YOUR TASK => Among these records, which lines include "will"? Copy them out.

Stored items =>
==========
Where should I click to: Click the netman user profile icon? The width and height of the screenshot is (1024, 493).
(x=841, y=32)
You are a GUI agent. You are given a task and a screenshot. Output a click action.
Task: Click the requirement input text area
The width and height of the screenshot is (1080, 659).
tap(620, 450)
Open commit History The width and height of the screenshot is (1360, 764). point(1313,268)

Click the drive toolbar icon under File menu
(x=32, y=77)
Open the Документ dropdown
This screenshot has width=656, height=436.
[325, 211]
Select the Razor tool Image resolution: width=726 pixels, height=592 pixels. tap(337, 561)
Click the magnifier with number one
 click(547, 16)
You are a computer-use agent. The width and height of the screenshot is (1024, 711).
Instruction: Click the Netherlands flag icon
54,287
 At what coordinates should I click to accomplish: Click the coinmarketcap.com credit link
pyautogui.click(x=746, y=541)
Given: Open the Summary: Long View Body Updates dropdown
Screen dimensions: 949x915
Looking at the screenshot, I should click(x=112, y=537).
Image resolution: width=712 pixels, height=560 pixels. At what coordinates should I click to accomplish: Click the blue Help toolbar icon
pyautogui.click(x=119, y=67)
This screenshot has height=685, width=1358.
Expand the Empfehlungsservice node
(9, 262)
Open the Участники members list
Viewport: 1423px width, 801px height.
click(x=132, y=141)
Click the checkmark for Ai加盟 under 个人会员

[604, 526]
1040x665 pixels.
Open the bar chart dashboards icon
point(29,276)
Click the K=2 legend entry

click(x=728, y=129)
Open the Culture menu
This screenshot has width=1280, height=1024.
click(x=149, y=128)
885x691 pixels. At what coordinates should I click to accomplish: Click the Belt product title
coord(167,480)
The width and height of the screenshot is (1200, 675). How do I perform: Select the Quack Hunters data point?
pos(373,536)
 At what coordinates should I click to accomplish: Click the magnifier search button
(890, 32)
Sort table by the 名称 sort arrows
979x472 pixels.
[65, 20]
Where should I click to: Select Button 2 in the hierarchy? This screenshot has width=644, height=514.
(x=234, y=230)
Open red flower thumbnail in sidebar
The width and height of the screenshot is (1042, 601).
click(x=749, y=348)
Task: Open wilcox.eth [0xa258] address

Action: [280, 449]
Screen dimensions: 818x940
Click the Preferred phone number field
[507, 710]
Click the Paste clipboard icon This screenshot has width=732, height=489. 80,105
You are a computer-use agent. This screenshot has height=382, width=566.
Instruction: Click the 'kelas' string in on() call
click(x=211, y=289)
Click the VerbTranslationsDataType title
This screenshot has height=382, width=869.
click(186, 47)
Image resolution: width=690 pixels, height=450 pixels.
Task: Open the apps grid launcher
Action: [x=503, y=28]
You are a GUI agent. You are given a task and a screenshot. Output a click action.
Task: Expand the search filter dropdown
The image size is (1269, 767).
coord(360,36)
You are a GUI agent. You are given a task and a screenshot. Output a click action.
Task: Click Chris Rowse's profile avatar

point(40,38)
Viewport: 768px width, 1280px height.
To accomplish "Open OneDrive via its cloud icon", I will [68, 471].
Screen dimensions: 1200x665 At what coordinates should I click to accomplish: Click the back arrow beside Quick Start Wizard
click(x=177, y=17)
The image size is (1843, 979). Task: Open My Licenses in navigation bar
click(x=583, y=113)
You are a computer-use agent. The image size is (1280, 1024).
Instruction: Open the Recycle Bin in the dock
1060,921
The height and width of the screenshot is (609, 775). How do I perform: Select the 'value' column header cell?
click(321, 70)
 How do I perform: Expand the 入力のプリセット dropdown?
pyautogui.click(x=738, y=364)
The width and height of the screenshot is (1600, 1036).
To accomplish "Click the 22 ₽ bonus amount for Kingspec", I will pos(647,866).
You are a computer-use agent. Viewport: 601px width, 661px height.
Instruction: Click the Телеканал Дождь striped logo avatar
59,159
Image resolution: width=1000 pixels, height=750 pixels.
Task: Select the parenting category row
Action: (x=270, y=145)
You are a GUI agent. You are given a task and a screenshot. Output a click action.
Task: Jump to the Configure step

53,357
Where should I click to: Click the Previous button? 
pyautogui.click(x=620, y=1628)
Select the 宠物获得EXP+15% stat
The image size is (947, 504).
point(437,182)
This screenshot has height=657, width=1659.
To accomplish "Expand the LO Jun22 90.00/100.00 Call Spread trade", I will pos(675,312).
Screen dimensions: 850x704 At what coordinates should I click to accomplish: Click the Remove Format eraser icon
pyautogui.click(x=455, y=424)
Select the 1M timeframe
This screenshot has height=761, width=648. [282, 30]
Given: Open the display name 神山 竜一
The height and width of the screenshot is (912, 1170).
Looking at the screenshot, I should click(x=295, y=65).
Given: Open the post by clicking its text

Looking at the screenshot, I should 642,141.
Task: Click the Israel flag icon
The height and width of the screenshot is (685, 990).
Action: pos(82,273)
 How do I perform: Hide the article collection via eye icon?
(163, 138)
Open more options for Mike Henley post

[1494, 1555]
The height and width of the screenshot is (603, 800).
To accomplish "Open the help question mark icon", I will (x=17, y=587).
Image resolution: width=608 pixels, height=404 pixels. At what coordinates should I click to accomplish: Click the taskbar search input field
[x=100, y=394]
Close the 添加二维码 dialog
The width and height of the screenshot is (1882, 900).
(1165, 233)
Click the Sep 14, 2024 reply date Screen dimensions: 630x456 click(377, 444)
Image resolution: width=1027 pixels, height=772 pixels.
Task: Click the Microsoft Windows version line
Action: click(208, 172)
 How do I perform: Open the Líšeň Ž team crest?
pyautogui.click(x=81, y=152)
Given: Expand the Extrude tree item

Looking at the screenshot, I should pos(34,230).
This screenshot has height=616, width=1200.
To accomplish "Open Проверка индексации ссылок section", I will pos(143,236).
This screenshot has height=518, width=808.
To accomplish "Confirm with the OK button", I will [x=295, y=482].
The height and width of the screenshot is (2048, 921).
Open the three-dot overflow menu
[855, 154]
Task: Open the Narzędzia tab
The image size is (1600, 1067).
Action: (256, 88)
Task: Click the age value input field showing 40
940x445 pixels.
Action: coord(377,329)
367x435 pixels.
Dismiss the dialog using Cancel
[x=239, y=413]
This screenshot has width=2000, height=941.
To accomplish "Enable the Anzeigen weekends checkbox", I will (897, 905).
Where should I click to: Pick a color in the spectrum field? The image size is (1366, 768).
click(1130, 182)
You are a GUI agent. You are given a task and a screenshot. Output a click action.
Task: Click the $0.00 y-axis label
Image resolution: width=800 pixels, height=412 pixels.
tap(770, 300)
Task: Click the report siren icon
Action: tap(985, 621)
==========
SOLUTION TO THIS PROBLEM =>
To accomplish "Open OneDrive via its cloud icon", I will [68, 471].
To accomplish "Click the 22 ₽ bonus amount for Kingspec", I will pos(647,866).
To accomplish "Expand the LO Jun22 90.00/100.00 Call Spread trade", I will pos(675,312).
To accomplish "Open the help question mark icon", I will (x=17, y=587).
To accomplish "Open Проверка индексации ссылок section", I will pos(143,236).
To accomplish "Confirm with the OK button", I will [x=295, y=482].
To accomplish "Enable the Anzeigen weekends checkbox", I will (897, 905).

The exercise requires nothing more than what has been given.